As I said in another recent thread, within not too many years, many Six Flags parks will have to either reconsider what amount and types of coasters they want to have. The main draws of many of the parks are multi-looping creations from the early 00's, back when Six Flags built rides at a really unsustainable rate and scale. One day, these will age beyond practical usability, and since they were built roughly at the same time, they will begin to need replacement around the same too. Six Flags can't afford to build so many big coasters so quickly (as shown by example), so they will either need to start replacing them soon, spreading the cost over a longer period, or accept that smaller rides will replace the giants of the early 00's, with all the implications that has for the public appeal of the parks.

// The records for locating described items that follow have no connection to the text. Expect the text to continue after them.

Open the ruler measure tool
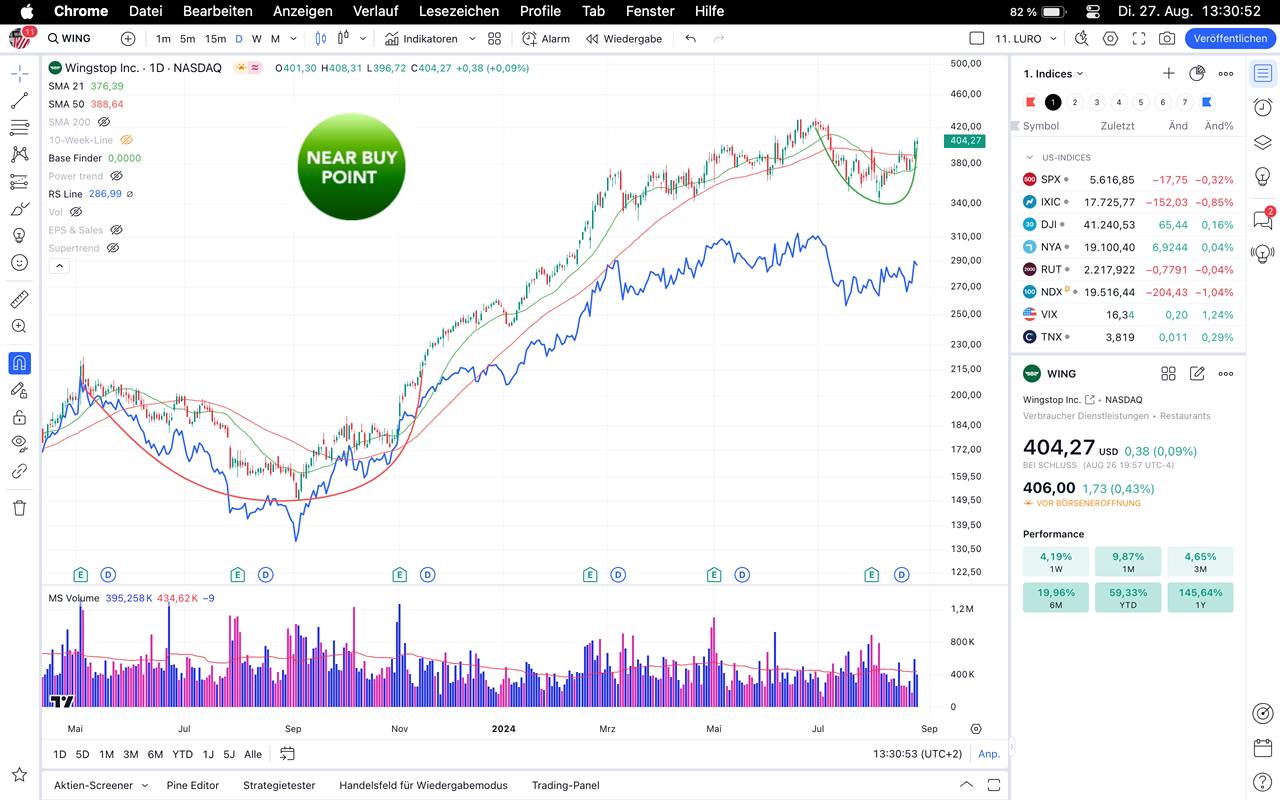The height and width of the screenshot is (800, 1280). point(19,299)
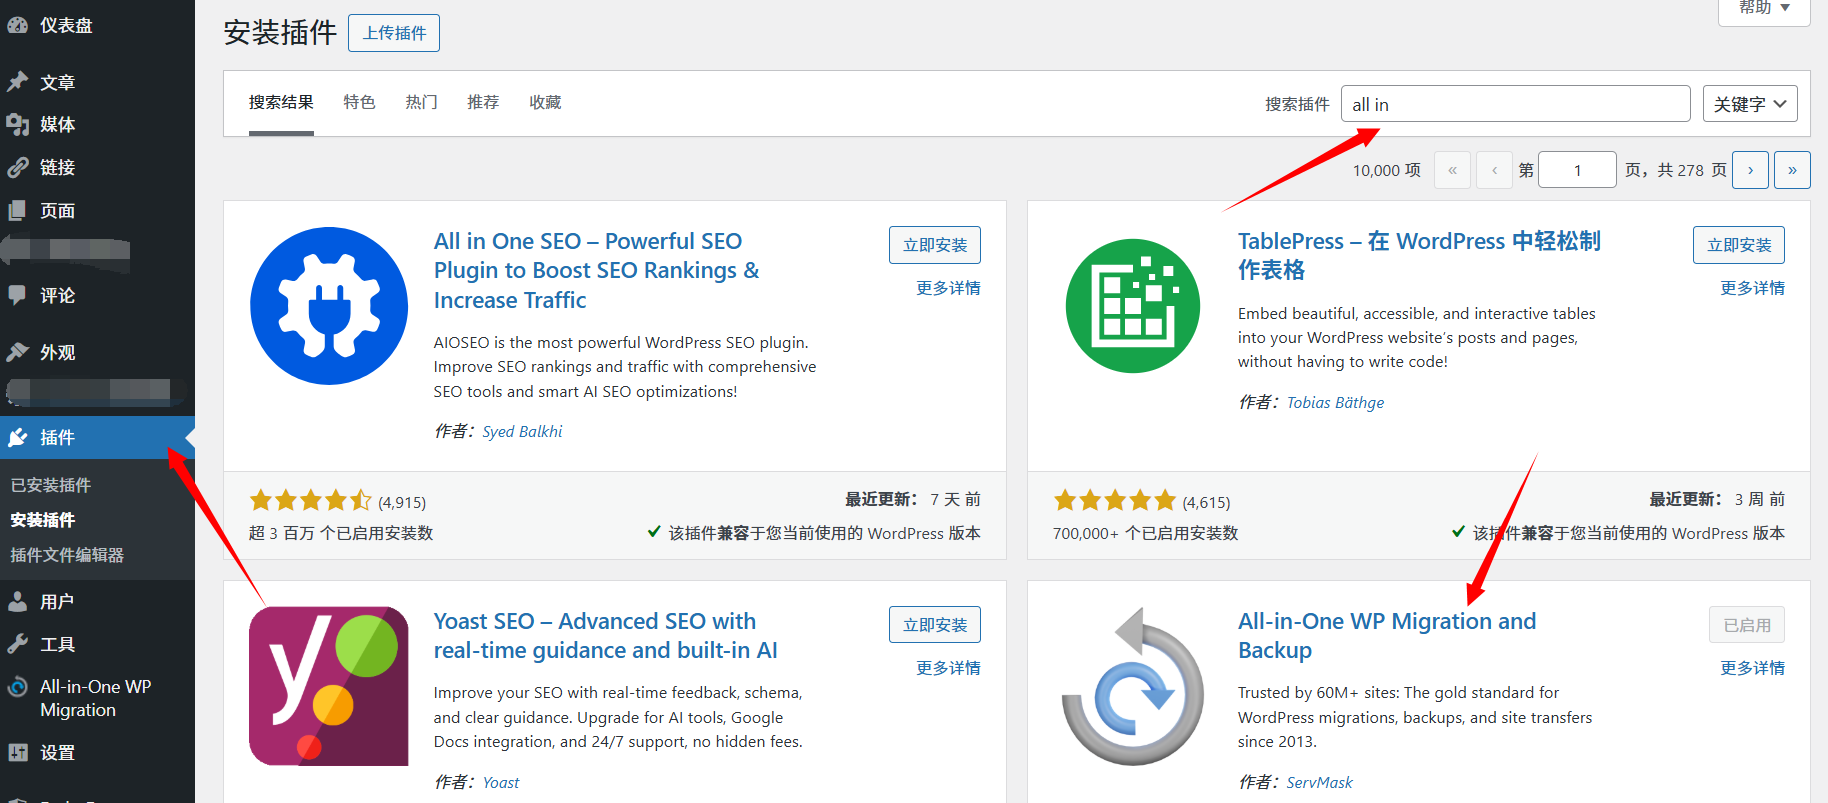Switch to the 推荐 recommended tab
Viewport: 1828px width, 803px height.
coord(483,103)
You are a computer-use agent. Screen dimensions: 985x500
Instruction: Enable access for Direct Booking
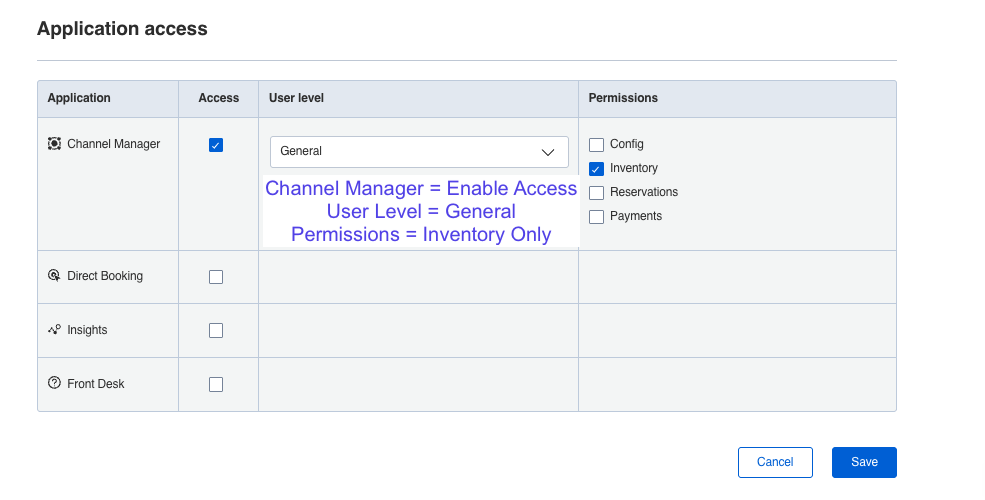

They've been building gimmick rides for the past decade or so, apparently lacking the funds to do anything else. However, in order to sustain the scope and scale the parks have today, they need to start building headliner attractions pretty soon, just to replace the ones that will eventually age away.
Take Viper at SFMM, for instance. 57 meters tall, seven inversions, 1170 meters long. Taller, longer, and more invert-y than anything Six Flags has built post-crash. It'll reach the age of 30 in two years, which should be pretty close to its technical lifespan. If they don't want the park to shrink in scope and scale, its replacement would need to be the biggest coaster Six Flags has built since 2006. That's just to uphold what they have today. Next one out would be something to replace the Batman clone built four years later. Something on the scale of X-Flight would be suitable to replace it in the public eye. X-flight stands as the second largest coaster Six Flags has built post-crash. Six Flags could probably afford to put two coasters of those sizes at SFMM four years apart, but from there on it gets tricky: what about replacing Superman, Riddler, Goliath, X2, Scream and Tatsu within nine years? That's the rate at which they were originally built, and that's probably the rate at which they will reach the end of their lifespan too (never mind Canyon Blaster, built at some point in there). And that's only for Magic Mountain.
They better have a plan soon, is what I'm saying.